» TASK DETAILS
The records below are to be reproduced word for word.

» RECORDS PROVIDED

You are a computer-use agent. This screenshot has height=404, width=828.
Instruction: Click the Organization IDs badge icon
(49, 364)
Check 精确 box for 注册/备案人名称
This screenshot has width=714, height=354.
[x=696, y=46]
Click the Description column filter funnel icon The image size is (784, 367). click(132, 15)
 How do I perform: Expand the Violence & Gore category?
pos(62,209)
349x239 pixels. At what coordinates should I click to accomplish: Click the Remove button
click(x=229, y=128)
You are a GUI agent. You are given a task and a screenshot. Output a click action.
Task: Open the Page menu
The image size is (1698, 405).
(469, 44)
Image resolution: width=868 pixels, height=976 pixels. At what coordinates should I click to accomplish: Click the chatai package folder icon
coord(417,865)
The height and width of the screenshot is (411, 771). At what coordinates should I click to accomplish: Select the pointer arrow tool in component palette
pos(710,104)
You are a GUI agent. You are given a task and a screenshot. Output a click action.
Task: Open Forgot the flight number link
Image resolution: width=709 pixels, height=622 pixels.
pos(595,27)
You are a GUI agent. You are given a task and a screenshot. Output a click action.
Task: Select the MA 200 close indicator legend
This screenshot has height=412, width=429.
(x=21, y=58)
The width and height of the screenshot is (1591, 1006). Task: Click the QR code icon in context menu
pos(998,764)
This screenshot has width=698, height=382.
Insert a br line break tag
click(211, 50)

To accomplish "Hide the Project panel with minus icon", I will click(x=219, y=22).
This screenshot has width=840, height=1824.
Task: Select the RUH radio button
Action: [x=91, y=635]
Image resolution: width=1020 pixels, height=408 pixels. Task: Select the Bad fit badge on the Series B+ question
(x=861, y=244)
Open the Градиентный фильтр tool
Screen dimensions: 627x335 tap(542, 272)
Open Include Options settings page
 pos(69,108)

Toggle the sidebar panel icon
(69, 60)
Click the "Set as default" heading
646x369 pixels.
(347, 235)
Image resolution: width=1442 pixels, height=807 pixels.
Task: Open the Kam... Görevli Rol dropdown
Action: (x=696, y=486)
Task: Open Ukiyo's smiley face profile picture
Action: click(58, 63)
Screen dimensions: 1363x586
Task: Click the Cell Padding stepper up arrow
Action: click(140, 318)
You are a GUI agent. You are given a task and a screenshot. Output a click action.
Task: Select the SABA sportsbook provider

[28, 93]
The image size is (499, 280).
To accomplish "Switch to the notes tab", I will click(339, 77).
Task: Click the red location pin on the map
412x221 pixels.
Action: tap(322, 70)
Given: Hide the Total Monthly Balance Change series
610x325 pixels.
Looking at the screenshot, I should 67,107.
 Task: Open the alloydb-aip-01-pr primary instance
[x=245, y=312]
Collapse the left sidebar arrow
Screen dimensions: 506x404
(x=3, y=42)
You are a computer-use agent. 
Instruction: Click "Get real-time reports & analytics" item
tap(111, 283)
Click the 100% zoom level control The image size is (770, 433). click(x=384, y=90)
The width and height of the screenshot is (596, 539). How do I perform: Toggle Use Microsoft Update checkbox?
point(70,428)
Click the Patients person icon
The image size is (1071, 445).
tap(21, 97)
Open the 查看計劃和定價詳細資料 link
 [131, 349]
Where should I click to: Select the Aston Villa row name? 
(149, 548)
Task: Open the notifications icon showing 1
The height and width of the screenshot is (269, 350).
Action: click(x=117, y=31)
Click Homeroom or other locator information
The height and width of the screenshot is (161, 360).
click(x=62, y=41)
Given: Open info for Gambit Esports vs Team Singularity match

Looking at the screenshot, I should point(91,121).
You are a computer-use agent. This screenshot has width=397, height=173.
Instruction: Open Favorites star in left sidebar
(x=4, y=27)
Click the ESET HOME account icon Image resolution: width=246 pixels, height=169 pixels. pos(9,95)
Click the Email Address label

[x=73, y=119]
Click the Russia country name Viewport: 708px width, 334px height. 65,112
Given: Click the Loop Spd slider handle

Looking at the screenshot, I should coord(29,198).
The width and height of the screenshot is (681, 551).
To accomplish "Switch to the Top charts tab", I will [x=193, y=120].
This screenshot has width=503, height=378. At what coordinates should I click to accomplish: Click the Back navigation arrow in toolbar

» FINAL ANSWER
You are a computer-use agent. This screenshot has height=404, width=828.
Instruction: Click the Organization IDs badge icon
(49, 364)
Check 精确 box for 注册/备案人名称
This screenshot has width=714, height=354.
[x=696, y=46]
Click the Description column filter funnel icon The image size is (784, 367). click(132, 15)
 How do I perform: Expand the Violence & Gore category?
pos(62,209)
349x239 pixels. At what coordinates should I click to accomplish: Click the Remove button
click(x=229, y=128)
You are a GUI agent. You are given a task and a screenshot. Output a click action.
Task: Open the Page menu
The image size is (1698, 405).
(469, 44)
Image resolution: width=868 pixels, height=976 pixels. At what coordinates should I click to accomplish: Click the chatai package folder icon
coord(417,865)
The height and width of the screenshot is (411, 771). At what coordinates should I click to accomplish: Select the pointer arrow tool in component palette
pos(710,104)
You are a GUI agent. You are given a task and a screenshot. Output a click action.
Task: Open Forgot the flight number link
Image resolution: width=709 pixels, height=622 pixels.
pos(595,27)
You are a GUI agent. You are given a task and a screenshot. Output a click action.
Task: Select the MA 200 close indicator legend
This screenshot has height=412, width=429.
(x=21, y=58)
The width and height of the screenshot is (1591, 1006). Task: Click the QR code icon in context menu
pos(998,764)
This screenshot has width=698, height=382.
Insert a br line break tag
click(211, 50)

To accomplish "Hide the Project panel with minus icon", I will click(x=219, y=22).
This screenshot has width=840, height=1824.
Task: Select the RUH radio button
Action: [x=91, y=635]
Image resolution: width=1020 pixels, height=408 pixels. Task: Select the Bad fit badge on the Series B+ question
(x=861, y=244)
Open the Градиентный фильтр tool
Screen dimensions: 627x335 tap(542, 272)
Open Include Options settings page
 pos(69,108)

Toggle the sidebar panel icon
(69, 60)
Click the "Set as default" heading
646x369 pixels.
(347, 235)
Image resolution: width=1442 pixels, height=807 pixels.
Task: Open the Kam... Görevli Rol dropdown
Action: (x=696, y=486)
Task: Open Ukiyo's smiley face profile picture
Action: click(58, 63)
Screen dimensions: 1363x586
Task: Click the Cell Padding stepper up arrow
Action: click(140, 318)
You are a GUI agent. You are given a task and a screenshot. Output a click action.
Task: Select the SABA sportsbook provider

[28, 93]
The image size is (499, 280).
To accomplish "Switch to the notes tab", I will click(339, 77).
Task: Click the red location pin on the map
412x221 pixels.
Action: tap(322, 70)
Given: Hide the Total Monthly Balance Change series
610x325 pixels.
Looking at the screenshot, I should 67,107.
 Task: Open the alloydb-aip-01-pr primary instance
[x=245, y=312]
Collapse the left sidebar arrow
Screen dimensions: 506x404
(x=3, y=42)
You are a computer-use agent. 
Instruction: Click "Get real-time reports & analytics" item
tap(111, 283)
Click the 100% zoom level control The image size is (770, 433). click(x=384, y=90)
The width and height of the screenshot is (596, 539). How do I perform: Toggle Use Microsoft Update checkbox?
point(70,428)
Click the Patients person icon
The image size is (1071, 445).
tap(21, 97)
Open the 查看計劃和定價詳細資料 link
 [131, 349]
Where should I click to: Select the Aston Villa row name? 
(149, 548)
Task: Open the notifications icon showing 1
The height and width of the screenshot is (269, 350).
Action: click(x=117, y=31)
Click Homeroom or other locator information
The height and width of the screenshot is (161, 360).
click(x=62, y=41)
Given: Open info for Gambit Esports vs Team Singularity match

Looking at the screenshot, I should point(91,121).
You are a computer-use agent. This screenshot has width=397, height=173.
Instruction: Open Favorites star in left sidebar
(x=4, y=27)
Click the ESET HOME account icon Image resolution: width=246 pixels, height=169 pixels. pos(9,95)
Click the Email Address label

[x=73, y=119]
Click the Russia country name Viewport: 708px width, 334px height. 65,112
Given: Click the Loop Spd slider handle

Looking at the screenshot, I should coord(29,198).
The width and height of the screenshot is (681, 551).
To accomplish "Switch to the Top charts tab", I will [x=193, y=120].
This screenshot has width=503, height=378. At what coordinates should I click to accomplish: Click the Back navigation arrow in toolbar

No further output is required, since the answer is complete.